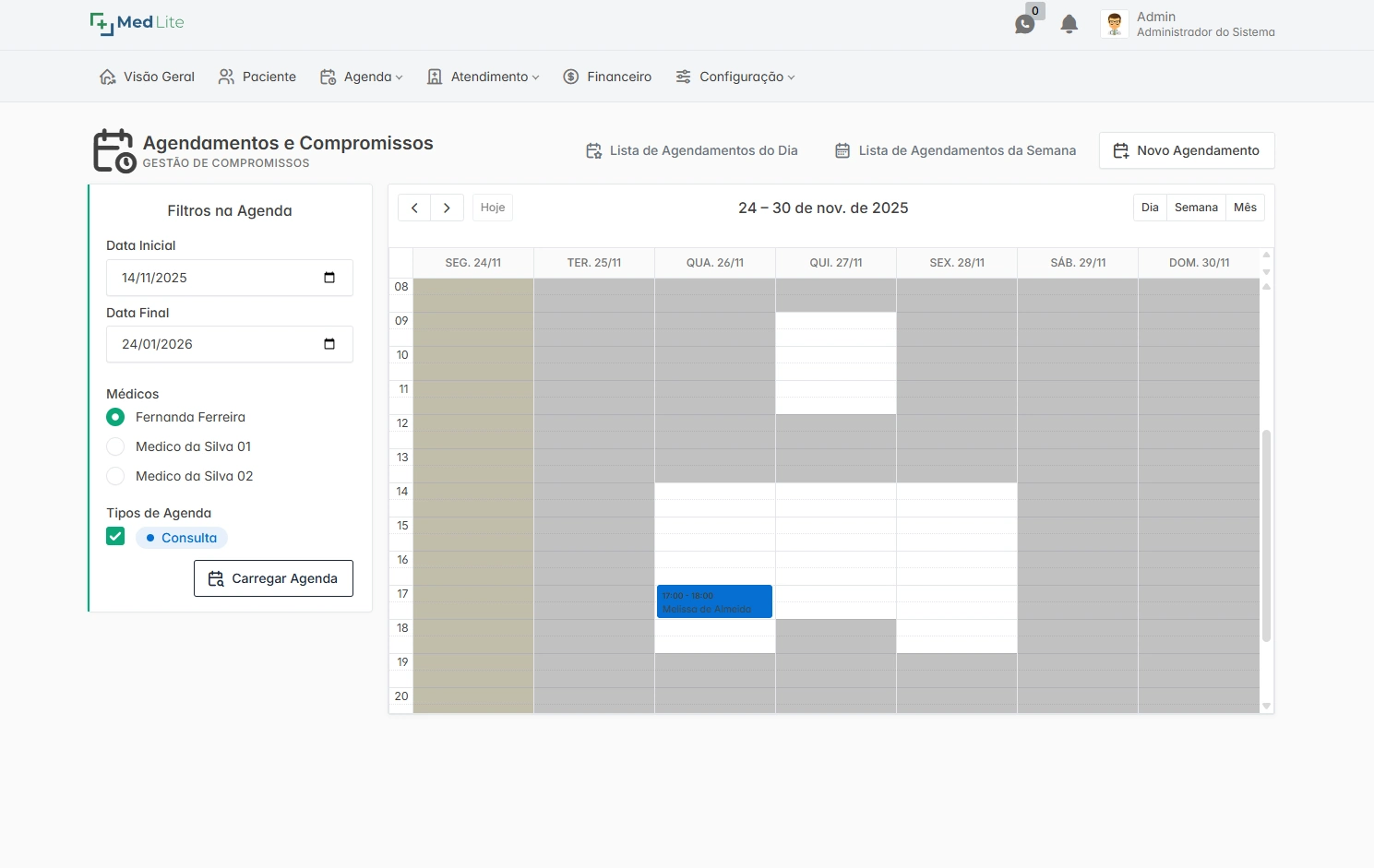Go to previous week with left arrow
The width and height of the screenshot is (1374, 868).
click(x=414, y=208)
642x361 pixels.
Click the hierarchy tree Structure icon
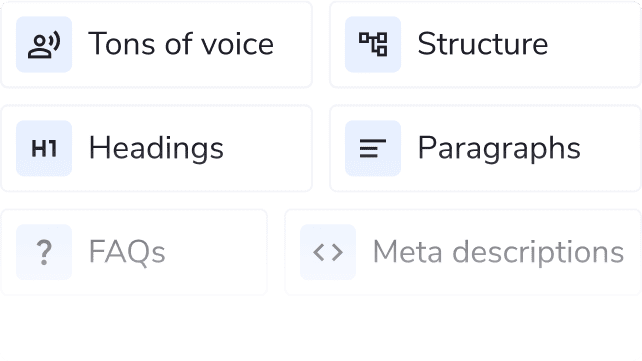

════════════════════

* _Work to be completed_
Lay out every line of the records as a Markdown table with two columns, Row for the row number and Line for the line itself, leaving out blank lines. Keep the pictures out of the answer.

* _The result_
| Row | Line |
|---|---|
| 1 | Go to previous week with left arrow |
| 2 | The width and height of the screenshot is (1374, 868). |
| 3 | click(x=414, y=208) |
| 4 | 642x361 pixels. |
| 5 | Click the hierarchy tree Structure icon |